Finsterkarspitze (3028m)

 

19.08.2004

 

Ausgangspunkt: St. Jakob im Defereggental, Osttirol

Wegbeschreibung: Direkt vom Ort St. Jakob auf einer Schotterstraße hinauf ins Trojer Tal, wobei der Weg nach rund einer halben Std. eben wird. Vorbei an der Vorderen Trojer Alm verlässt man die Straße und geht auf einem Weg weiter zur Hinteren Trojer Alm. Von dort geht es in einer langgezogenen Querung immer höher über das Trojer Tal hinaus. Nur das letzte Stück zur Neuen Reichenberger Hütte gestaltet sich etwas steiler. ( 2 ½ Std. ) Von der Hütte führt erst der Weg flach am Bödensee entlang. Dort, wo der Weg auf die Rote Lenke schließlich steiler wird zweigt ein mit Steinmanderl gekennzeichneter Steig ab und führt weiterhin flach in ein Kar hinein. Eine große Schutthalde wird daraufhin steil links umgangen, und oberhalb führt der Weg auf einen grasigen Sattel am Nordgrat der Finsterkarspitze. Am Grat schließlich über große Blöcke, teilweise recht ausgesetzt weiter zum schmalen Gipfel. ( 1 Std. ) Zurück zur Hütte am selben Weg ( ¾ Std. ) Knapp unterhalb der Hütte dann am Rudolf Kauschka Höhenweg fast eben hinüber zur unbewirtschafteten Durfeldalm ( ¾ Std. ) und am alten Knappenweg teilweise sehr steil durch den Wald hinunter ins Trojer Tal ( ¾ Std.) Von dort wieder auf der Schotterstraße wie beim Aufstieg zurück nach St.

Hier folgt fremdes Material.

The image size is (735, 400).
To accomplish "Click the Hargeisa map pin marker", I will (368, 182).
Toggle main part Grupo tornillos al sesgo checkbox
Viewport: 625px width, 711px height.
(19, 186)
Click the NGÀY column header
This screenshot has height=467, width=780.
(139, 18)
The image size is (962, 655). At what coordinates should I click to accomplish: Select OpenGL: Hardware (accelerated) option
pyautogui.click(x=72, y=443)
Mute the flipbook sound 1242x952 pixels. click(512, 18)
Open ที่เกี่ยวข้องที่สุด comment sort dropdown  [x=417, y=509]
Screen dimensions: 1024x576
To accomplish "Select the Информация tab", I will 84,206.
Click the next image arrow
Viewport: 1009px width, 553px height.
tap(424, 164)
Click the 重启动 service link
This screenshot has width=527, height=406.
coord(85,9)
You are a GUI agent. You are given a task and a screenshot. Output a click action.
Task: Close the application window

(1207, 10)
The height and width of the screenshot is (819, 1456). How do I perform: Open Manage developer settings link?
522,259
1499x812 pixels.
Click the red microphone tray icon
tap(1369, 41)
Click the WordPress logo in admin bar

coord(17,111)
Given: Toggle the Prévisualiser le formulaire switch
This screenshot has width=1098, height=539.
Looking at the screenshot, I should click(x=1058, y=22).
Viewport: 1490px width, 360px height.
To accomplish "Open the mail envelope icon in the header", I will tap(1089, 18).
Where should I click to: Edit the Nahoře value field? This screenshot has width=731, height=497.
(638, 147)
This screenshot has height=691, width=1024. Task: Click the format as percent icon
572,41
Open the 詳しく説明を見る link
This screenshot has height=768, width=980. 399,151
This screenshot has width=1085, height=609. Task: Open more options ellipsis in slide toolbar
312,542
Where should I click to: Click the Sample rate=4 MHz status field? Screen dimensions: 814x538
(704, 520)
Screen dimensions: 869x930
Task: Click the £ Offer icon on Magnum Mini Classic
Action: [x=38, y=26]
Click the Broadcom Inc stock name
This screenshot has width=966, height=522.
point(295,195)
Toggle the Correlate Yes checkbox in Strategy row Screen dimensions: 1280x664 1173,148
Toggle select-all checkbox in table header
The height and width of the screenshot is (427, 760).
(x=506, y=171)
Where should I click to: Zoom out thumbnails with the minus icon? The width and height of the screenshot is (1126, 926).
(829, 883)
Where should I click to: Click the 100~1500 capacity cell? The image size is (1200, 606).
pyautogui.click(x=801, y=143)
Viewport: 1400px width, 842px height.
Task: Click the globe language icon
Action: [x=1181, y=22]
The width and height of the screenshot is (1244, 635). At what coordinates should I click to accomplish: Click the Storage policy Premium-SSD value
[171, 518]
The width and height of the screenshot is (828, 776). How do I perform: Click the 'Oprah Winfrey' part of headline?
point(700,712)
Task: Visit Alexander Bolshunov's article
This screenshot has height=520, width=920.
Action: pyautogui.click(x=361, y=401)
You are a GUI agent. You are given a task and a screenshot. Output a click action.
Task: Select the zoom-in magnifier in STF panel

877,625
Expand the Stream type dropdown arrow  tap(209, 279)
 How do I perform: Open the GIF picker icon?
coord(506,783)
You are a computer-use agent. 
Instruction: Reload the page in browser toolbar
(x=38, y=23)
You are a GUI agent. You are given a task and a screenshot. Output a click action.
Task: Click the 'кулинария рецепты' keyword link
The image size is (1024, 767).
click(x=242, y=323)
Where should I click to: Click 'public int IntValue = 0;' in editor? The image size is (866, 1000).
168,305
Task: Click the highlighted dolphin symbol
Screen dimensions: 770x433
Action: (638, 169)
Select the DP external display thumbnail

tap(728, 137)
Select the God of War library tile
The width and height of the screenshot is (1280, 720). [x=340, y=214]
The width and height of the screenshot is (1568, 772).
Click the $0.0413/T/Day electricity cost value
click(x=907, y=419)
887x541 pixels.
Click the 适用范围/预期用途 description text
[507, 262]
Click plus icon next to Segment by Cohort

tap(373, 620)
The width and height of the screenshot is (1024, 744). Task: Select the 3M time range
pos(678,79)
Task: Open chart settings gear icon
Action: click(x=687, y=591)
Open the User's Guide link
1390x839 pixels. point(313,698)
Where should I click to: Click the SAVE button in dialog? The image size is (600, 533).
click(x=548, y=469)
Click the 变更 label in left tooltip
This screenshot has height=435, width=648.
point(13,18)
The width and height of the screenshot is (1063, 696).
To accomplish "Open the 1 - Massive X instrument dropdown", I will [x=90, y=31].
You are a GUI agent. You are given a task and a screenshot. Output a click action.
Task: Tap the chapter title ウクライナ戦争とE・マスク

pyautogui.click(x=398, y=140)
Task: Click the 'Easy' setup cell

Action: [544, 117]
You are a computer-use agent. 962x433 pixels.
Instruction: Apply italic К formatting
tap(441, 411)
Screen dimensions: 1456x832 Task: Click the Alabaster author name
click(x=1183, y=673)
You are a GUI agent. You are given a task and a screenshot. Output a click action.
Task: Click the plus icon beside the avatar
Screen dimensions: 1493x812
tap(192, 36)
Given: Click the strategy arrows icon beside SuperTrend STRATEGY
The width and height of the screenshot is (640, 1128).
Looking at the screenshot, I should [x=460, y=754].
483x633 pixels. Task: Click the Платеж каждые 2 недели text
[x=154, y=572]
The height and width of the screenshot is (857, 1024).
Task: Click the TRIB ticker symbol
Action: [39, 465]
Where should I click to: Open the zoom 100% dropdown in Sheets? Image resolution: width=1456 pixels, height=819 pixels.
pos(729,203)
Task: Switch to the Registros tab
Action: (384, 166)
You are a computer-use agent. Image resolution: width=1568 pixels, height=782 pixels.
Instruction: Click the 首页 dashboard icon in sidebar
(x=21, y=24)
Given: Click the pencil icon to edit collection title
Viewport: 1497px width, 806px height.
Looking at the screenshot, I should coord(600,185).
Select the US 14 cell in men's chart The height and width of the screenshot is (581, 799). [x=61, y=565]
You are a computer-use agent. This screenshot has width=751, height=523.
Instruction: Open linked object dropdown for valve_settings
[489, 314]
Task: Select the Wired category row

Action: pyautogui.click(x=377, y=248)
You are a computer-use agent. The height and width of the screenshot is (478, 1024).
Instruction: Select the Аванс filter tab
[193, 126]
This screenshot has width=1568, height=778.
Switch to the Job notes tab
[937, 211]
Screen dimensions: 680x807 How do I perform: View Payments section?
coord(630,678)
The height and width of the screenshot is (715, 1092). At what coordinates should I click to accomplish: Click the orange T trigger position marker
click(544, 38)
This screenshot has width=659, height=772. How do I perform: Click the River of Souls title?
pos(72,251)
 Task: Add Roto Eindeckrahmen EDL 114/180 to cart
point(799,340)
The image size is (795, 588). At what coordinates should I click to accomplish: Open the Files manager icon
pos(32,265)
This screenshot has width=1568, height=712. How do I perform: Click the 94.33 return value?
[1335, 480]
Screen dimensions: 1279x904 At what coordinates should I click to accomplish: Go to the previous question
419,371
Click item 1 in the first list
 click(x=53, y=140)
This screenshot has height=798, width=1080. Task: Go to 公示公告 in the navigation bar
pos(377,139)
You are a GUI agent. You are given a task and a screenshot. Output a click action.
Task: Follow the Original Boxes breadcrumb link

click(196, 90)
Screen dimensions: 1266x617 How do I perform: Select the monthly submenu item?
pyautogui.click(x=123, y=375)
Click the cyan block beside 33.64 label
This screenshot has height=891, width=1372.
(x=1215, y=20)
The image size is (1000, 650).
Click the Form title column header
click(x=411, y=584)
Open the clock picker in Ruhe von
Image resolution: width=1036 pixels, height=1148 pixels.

Jakob ( ¾ Std. )

 

 

Gehzeit: 6 ½ Std.

Höhendifferenz: 1640m

Wetter: windig, angenehm warm an windschattigen Plätzen

Sichtungen: einige Murmeltiere, 1 Kreuzotter, 1 Steinadler

Einkehrmöglichkeit: Neue Reichenberger Hütte, Jausenstation Vordere Trojeralm

Trinkwasser: bis zur Hinteren Trojeralm und ab Durfeldalm immer wieder Bäche; zum Gipfel

nur Schmelzwasser eines Firnfeldes

Besonderes: sehr schöne Sicht auf Venediger und Glockner. Unmarkierter Anstieg auf gut

erkennbarem Steig zum Gipfel

 

Fazit: recht lange Tour ( Anstieg laut Wanderführer 6 Std. ), daher auch nur wenige Leute unterwegs.